I have to wonder what should happen if D makes path different from B, and then
F makes path the same as B. B and F should still be kept.
That would happen. G would be TREESAME to F, so the "keep 1 TREESAME" rule
wouldn't need to kick in, parent B would be dropped from G, and G would simplify to F.
+# Check that odd merge G remains shown when F is the bottom.
I did not have a chance to say this when you responded in the
previous round with that "bottom" thing before you sent this new round,
but I am not sure if it is a good idea to pay special attention to the
"bottom"-ness. Very often, instead of running "git log -- path" and
stopping when seeing enough by killing the pager, people run
"git log HEAD~200.. -- path" to pick "recent enough"
commits, but the number 200 is very much arbitrary.
True, the bottom can be arbitrary. But that actually turns out to be the key argument in
favour of what I'm doing. The reason for treating the bottom "specially" is
actually to prevent side branches that are immediately above the bottom from being
treated specially. In early tests of the side branch logic, it became clear that whether
a side branch was displayed or not depended on whether it was exactly adjacent to the
bottom. The behaviour was arbitrary and annoying.
Considering your arbitrary bottom example, observe what happens if there's an irrelevant
topic merge coming in at HEAD~199, and you try various bottoms around that point, without
treating the bottom "specially". You get a transient simplification failure as
the bottom passes:
* Bottom=HEAD~300 - below the topic branch point:
Normal simplification will work fine for the topic branch; it is unaffected by
limiting, so the entire topic branch and merge is simplified away. This worked
fine before this patch series (assuming a normal merge).

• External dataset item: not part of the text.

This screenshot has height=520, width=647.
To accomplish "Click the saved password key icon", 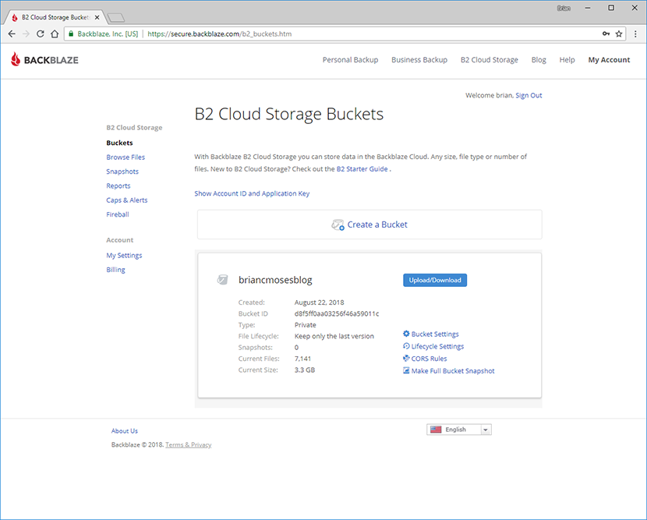I will click(x=606, y=34).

Now we move forward to put the bottom between the topic branch point and merge.
* Bottom=HEAD~201: (B=bottom, o=other UNINTERESTING,
x=INTERESTING, *=!TREESAME)
B--*x---x--*x simplifies to B--*x---x--*x
/* /*
o---x---x o
New rules reduce to B--*x--*x (1 TREESAME INTERESTING parent,
so ignore UNINTERESTING side)
* Move bottom up one to HEAD~200:
B---x--*x simplifies to B---x--*x
/* /*
o---x---x o
(Merge can't be dropped -
2 UNINTERESTING parents that differ)
If I can't treat bottoms specially, then I can't distinguish between the
merge's two UNINTERESTING parents, so I have to show the merge.
* Move bottom up one again to HEAD~199, and the branch is excluded by the
path-spec anyway:
B--*x
So the net effect there is that we have a side branch merge that is shown for
_exactly_ one choice of bottom commit on the mainline. It's not shown for
'HEAD~5000..' to 'HEAD~201..', and it's not shown for 'HEAD~199..' to 'HEAD..'.
But it pops up in 'HEAD~200..'. Something's wrong with that picture, and
treating the bottom as interesting removes the effect. Fuller discussion below.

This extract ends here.